### [Prompt A]
In the lung cancer passage, in about what share of patients is the tissue from the diagnostic biopsy inadequate for all the necessary assays?
### [Prompt B]
Summarize the lung cancer passage in two sentences.
### [Prompt C]
From the lung cancer passage, quote the text that begins at the words "BFAST is the" and stops after the words "at this meeting.".

### [Quoted passage]
------------

One of the major advances in the management of metastatic non-small cell lung cancer over the last few years has been the identification of tumour alterations that can be targeted for therapeutic benefit. These include mutations, translocations in genes such as ALK or ROS1 and now tumour PD-L1 expression that defines the use of immunotherapy. These tumour alterations are primarily detected based on tissue-based assays. However, these tissue-based assays do have their limitations in that in about 30% of the patients the tumour tissue obtained at the time of diagnostic biopsy is inadequate to perform all the necessary assays. In addition, particularly in lung cancer, repeat biopsies may not be feasible and even if repeat biopsies are conducted, tissue biopsy obtained at the time of second biopsy also may not be adequate to perform tissue-based assays. Potentially blood-based NGS testing could overcome some of these limitations.
BFAST is the first prospective phase II/III global study that is using a blood-based NGS assay as a standalone test to identify actionable genetic alterations and assign advanced non-small cell lung cancer patients to appropriate targeted therapy or immunotherapy. One of the cohorts in this study was the ALK positive cohort and the results of that cohort is what I’m going to be presenting at this meeting.

------------

### [Information provided]
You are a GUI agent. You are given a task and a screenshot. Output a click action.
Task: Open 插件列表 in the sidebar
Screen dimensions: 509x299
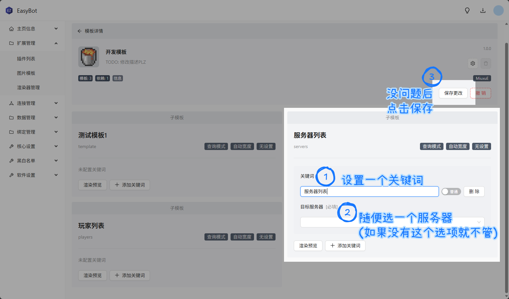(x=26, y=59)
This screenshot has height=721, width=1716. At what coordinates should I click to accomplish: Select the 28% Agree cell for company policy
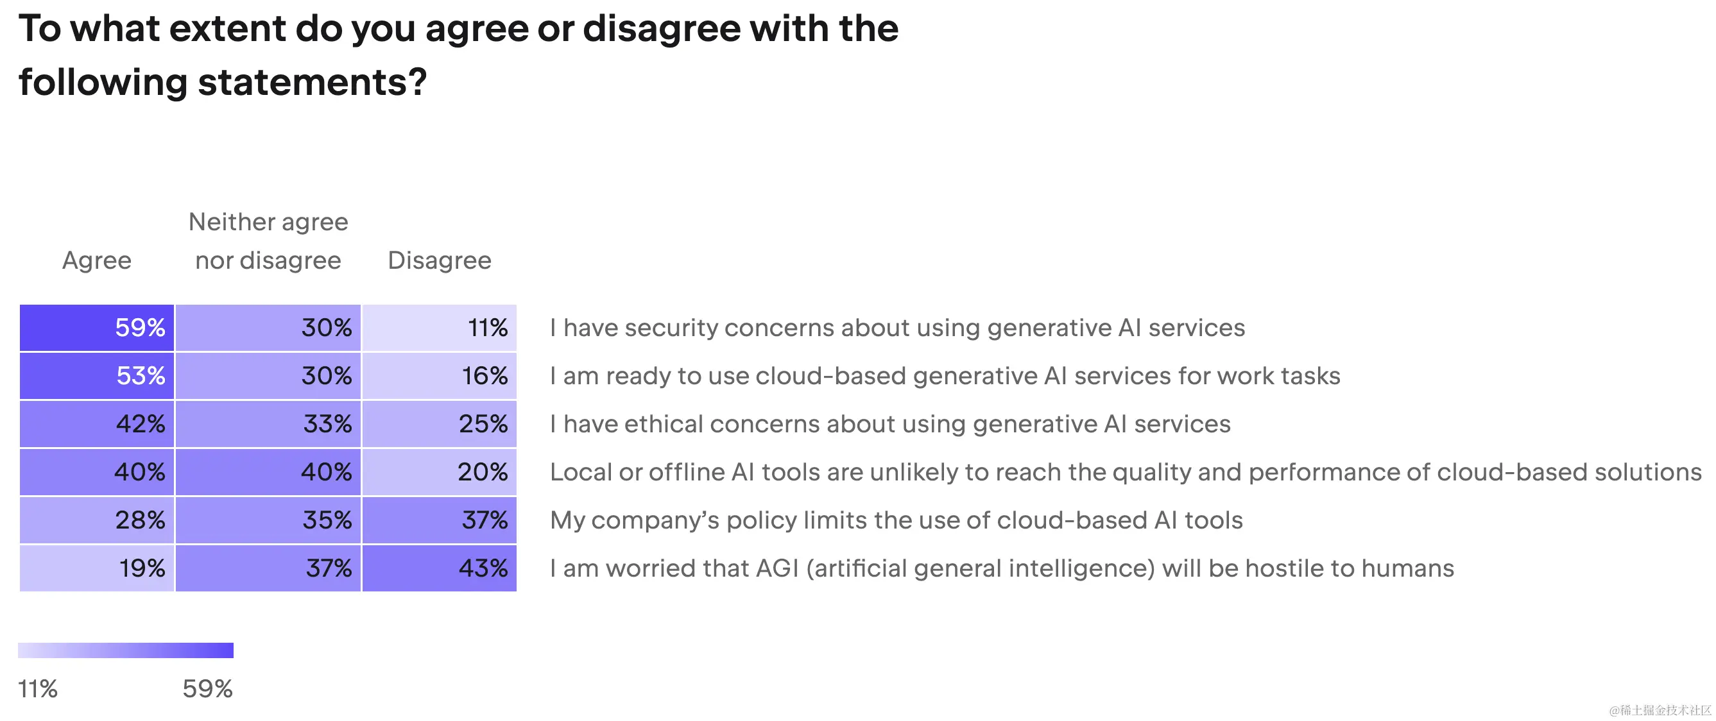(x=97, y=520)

------------

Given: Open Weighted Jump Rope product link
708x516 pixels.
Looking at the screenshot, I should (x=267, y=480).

------------

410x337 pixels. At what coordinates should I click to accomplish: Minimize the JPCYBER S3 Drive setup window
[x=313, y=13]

------------

### [Written reply A]
About 30% of patients.

### [Written reply B]
Tumor alterations that can be targeted, such as mutations, ALK or ROS1 translocations, and PD-L1 expression, have advanced the treatment of metastatic non-small cell lung cancer, but the tissue-based assays used to detect them are limited because biopsy tissue is inadequate in about 30% of patients and repeat biopsies may not be feasible or adequate. BFAST, the first prospective phase II/III global study to use a blood-based NGS assay as a standalone test to assign advanced patients to targeted therapy or immunotherapy, included an ALK positive cohort whose results the speaker is presenting.

### [Written reply C]
BFAST is the first prospective phase II/III global study that is using a blood-based NGS assay as a standalone test to identify actionable genetic alterations and assign advanced non-small cell lung cancer patients to appropriate targeted therapy or immunotherapy. One of the cohorts in this study was the ALK positive cohort and the results of that cohort is what I’m going to be presenting at this meeting.